___ Records provided
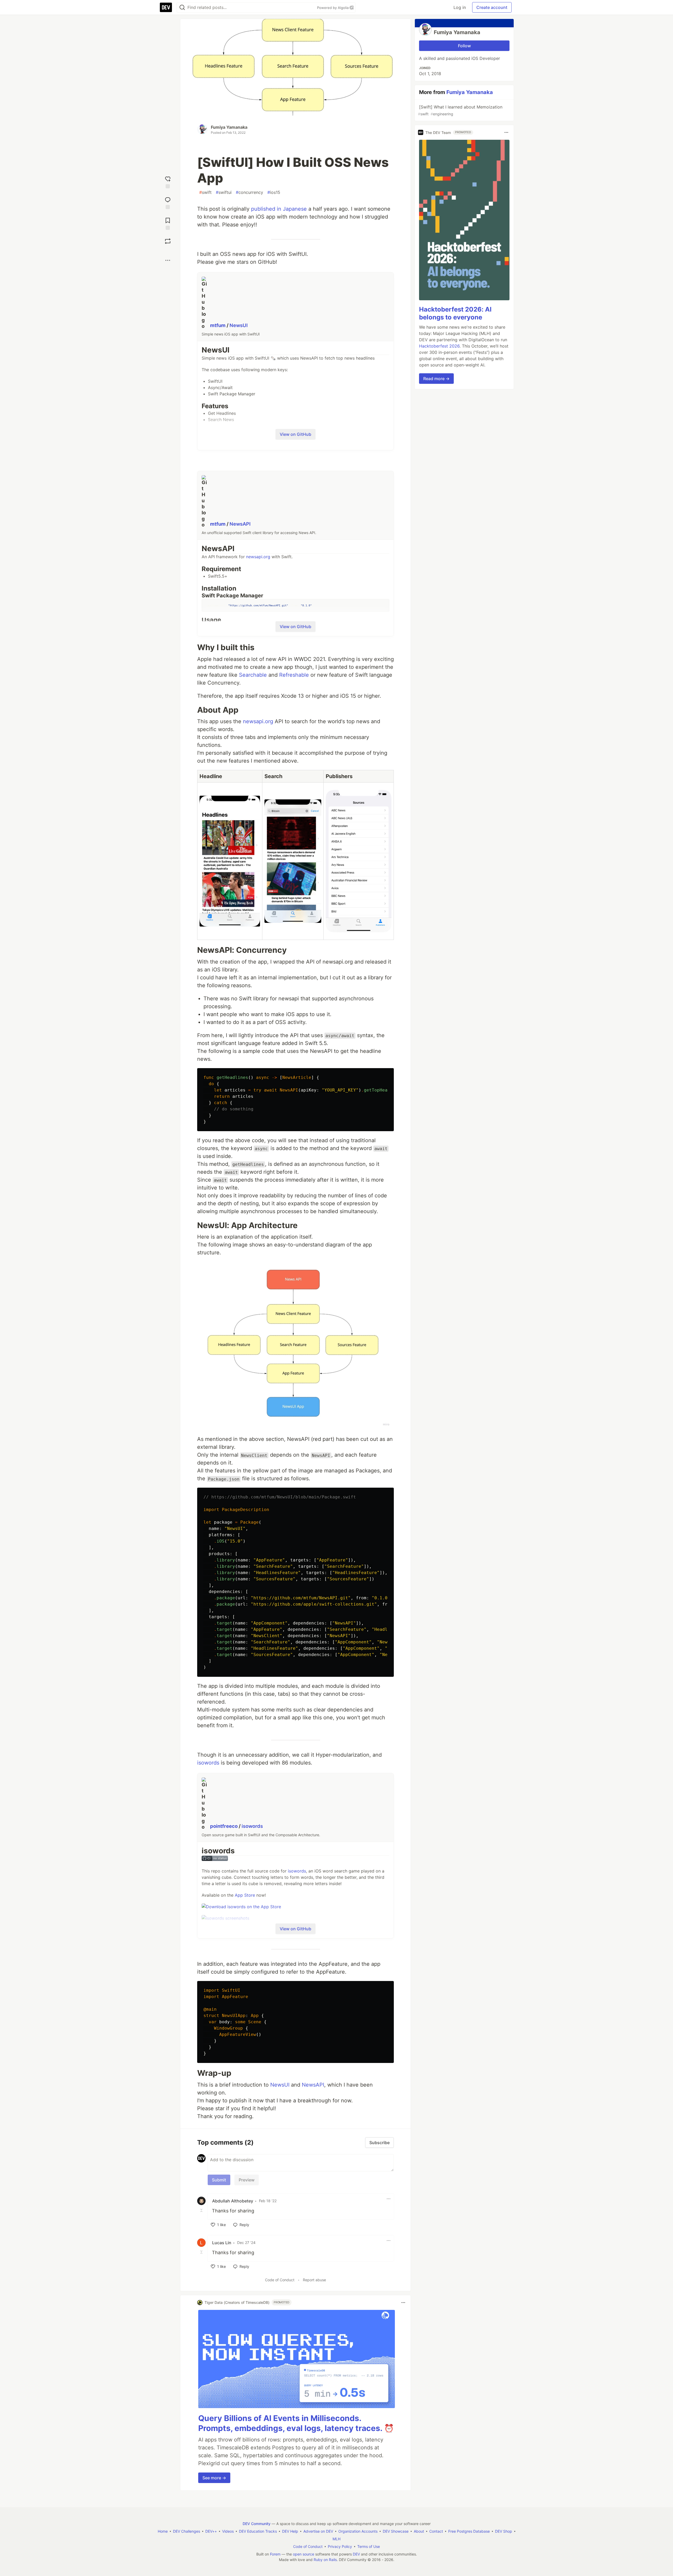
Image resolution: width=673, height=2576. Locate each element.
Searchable (253, 675)
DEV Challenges (186, 2531)
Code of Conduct (279, 2280)
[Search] (182, 7)
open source (303, 2554)
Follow (464, 45)
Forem (275, 2554)
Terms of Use (368, 2546)
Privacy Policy (340, 2546)
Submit (219, 2179)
______
### Aim of the exercise
Write out the lines from the one containing "Follow (464, 45)" through the last line of the records above. Include both of those lines and nothing else.

### Reply
Follow (464, 45)
Forem (275, 2554)
Terms of Use (368, 2546)
Privacy Policy (340, 2546)
Submit (219, 2179)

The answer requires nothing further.